• Doctor
  • Out of hours GP service

Hastings Primary Care Hub

Overall: Good read more about inspection ratings

Station Approach, Hastings, East Sussex, TN34 1BA (01424) 884410

Provided and run by:
Integrated Care 24

Latest inspection summary

On this page

Background to this inspection

Updated 21 October 2016

The Hastings Medical Practice and Walk-In Centre holds an Alternative Personal Medical Services (APMS) contract with the Hastings and Rother Clinical Commissioning Group (CCG) and offers general practice services to the people of Hastings. There are approximately 3,400 registered patients. Additionally the practice offers a GP led walk-in centre and will accept all patients, whether registered at the practice or not, for one off consultations between the hours of 8am and 8pm Monday to Sunday. The population of the Hastings area which the walk in centre covers is 183,000 although this figure increases during the summer period.

The Hastings Medical Practice and Walk-In Centre is run by Integrated Care 24 (IC24) a non-profit making social enterprise organisation that provides Out of Hours services, 111 services and GP services across central and southern England.

The practice has five regular salaried GPs (three male and two female) one of whom is designated Medical Services Director. They are supported by three practice nurses one of whom was an Independent Prescriber and could therefore prescribe medicines for specific clinical conditions, an assistant practitioner, one health care assistant, a team of receptionists and administrative staff, the Head of Primary Care, Walk In Centres and Pharmacies and the Patient Services Manager. The practice have just appointed a clinical pharmacist. The provider IC24 also provides services at a walk in centre at Eastbourne and the Medical Services Director and Head of Primary Care also manage that centre. There were plans in progress to use nursing staff with specialist skills across both sites.

All patients on the practice list have a named GP although the GPs operated a shared list system so patients could choose which GP they saw.

The practice runs a number of services for its patients including chronic obstructive pulmonary disease (COPD) and asthma clinics, child immunisations, contraception advice, diabetes clinics, new patient checks, travel health checks and vaccines, smoking cessation advice and weight advice.

Services are provided at

The Ground Floor

Hastings Station Plaza Health Centre,

Station Approach


East Sussex

TN34 1BA

The building is owned and maintained by NHS Property Services and contains other GP surgeries as well as a variety of other health and social services.

The practice is open between 8am and 8pm Monday to Sunday and access to the walk in service is available during those hours. Booked appointments for registered patients are available from 8am to 6.30pm daily including weekends. In addition to pre-bookable appointments that can be booked up to four weeks in advance, booked urgent appointments are also available for registered patients that need them. Registered patients also have access to walk in appointments from 8am to 7.50pm Monday to Sunday.

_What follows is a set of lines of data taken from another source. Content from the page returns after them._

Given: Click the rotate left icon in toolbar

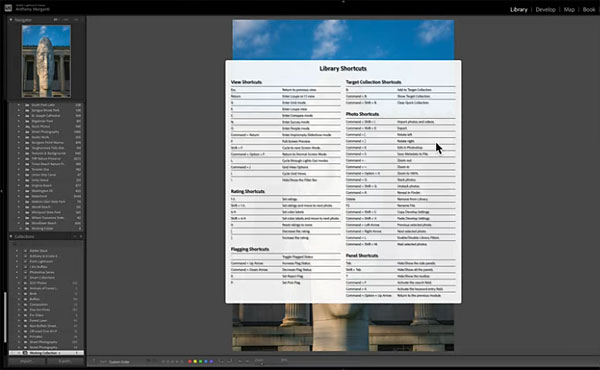Looking at the screenshot, I should [221, 361].
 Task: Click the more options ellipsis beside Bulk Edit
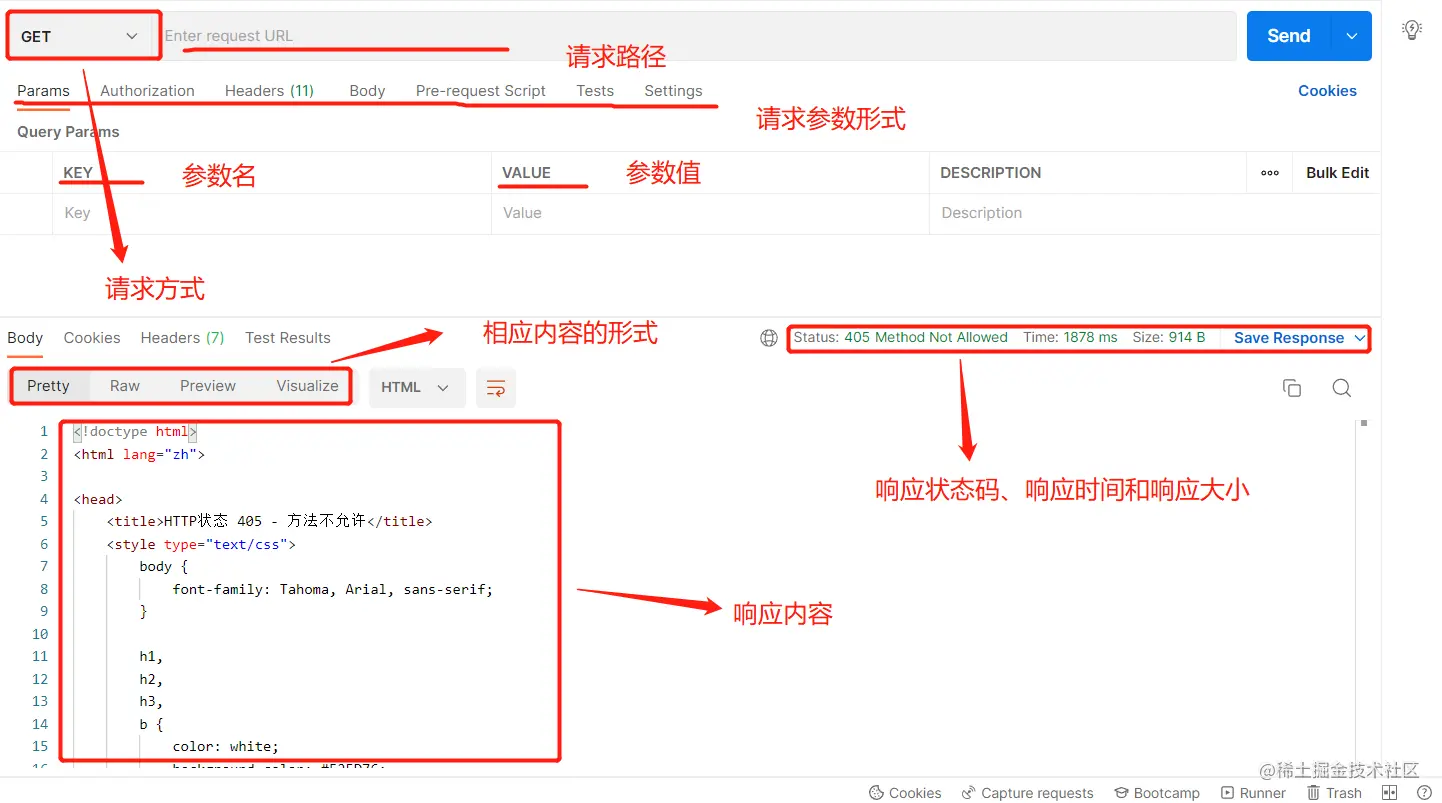point(1269,172)

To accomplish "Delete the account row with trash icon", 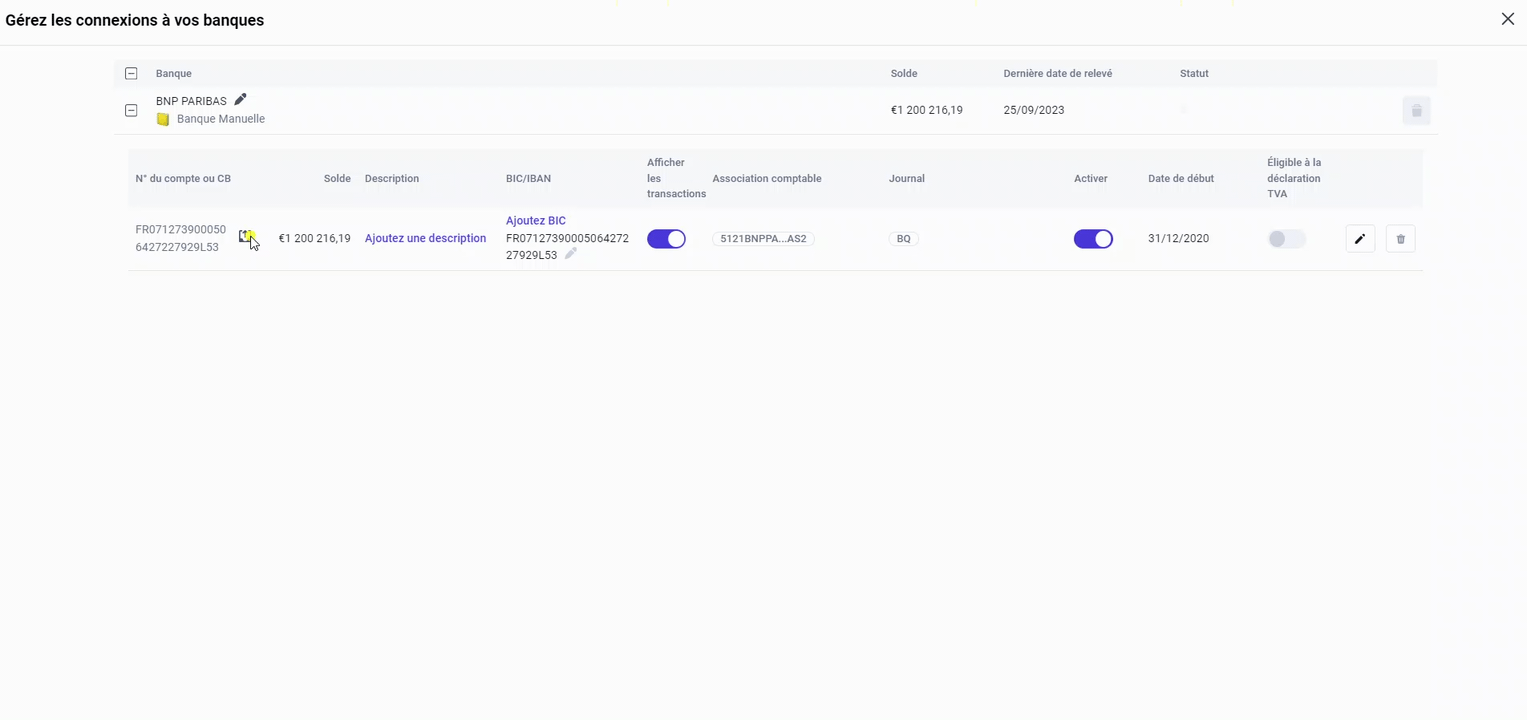I will (x=1400, y=238).
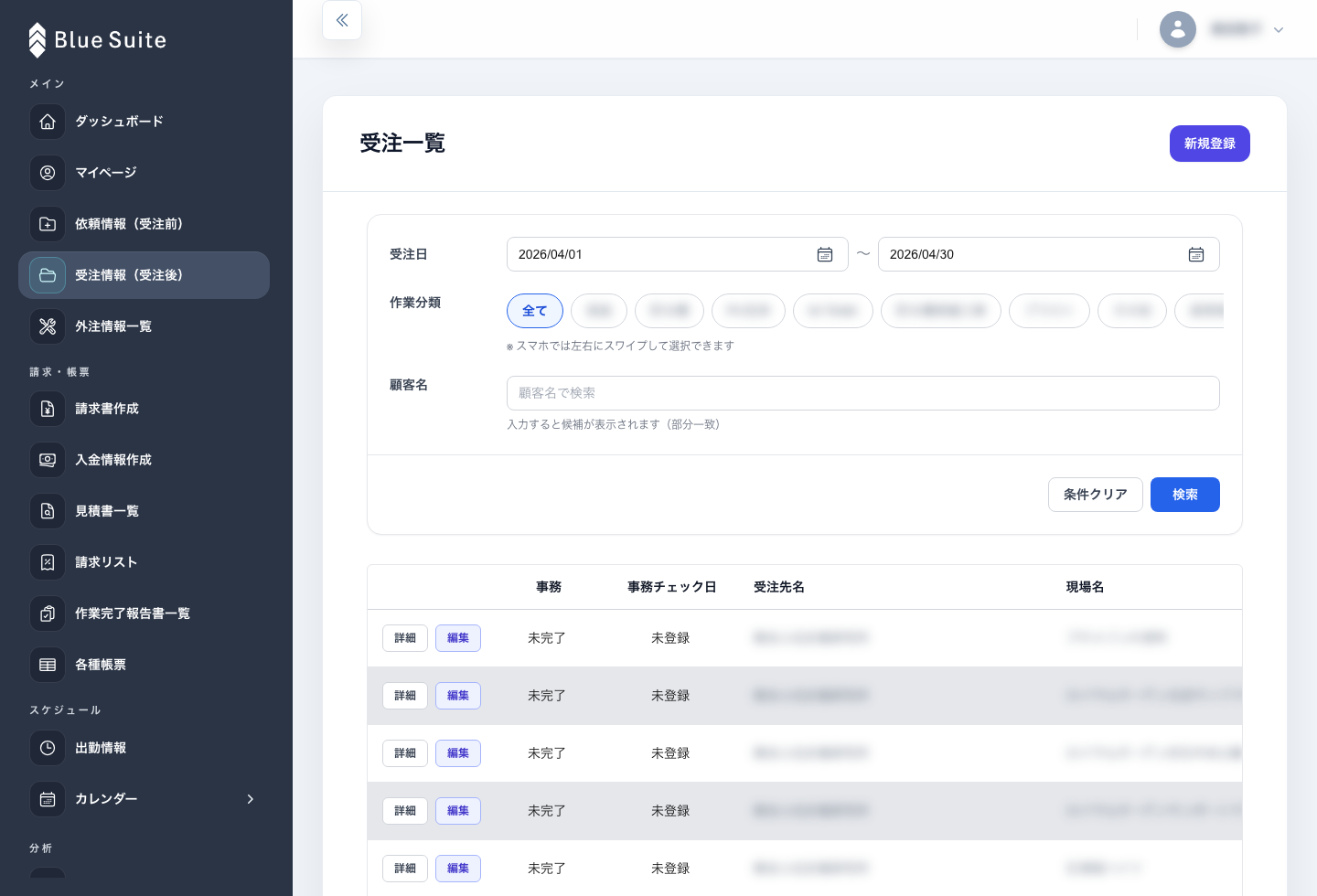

The practice are contracted to see 18,000 patients via the walk in centre per year. In the year July 2014 to June 2015, they saw 18,811 walk in patients.

There is a very diverse mix of ethnicities amongst the patients of the practice with 34% not having English as their first language.

The practice exhibits a very high turnover of patients.

The percentage of registered patients suffering deprivation (affecting both adults and children) is significantly higher than average for England. The practice states that many of their patients are homeless with complex health and social care issues and have difficulty engaging with other practices or local providers. The practice population has a much lower number of patients 65 plus than the national average (93% are under 65 years and 70% are under 45 years) and a higher than average group of patients in the 20 to 35 age group. There is also a higher than average number of patients of nine years of age or less, with a much higher than average number of patients below four years of age. There are an average number of patients with a long standing health condition compared with the national average and an average number of patients with a caring responsibility. There have a higher than average number of patients who are unemployed.

Overall inspection


Updated 21 October 2016

Letter from the Chief Inspector of General Practice

We carried out an announced comprehensive inspection at Hastings Medical Practice and Walk-In Centre on 27 July 2016. Overall the practice is rated as good.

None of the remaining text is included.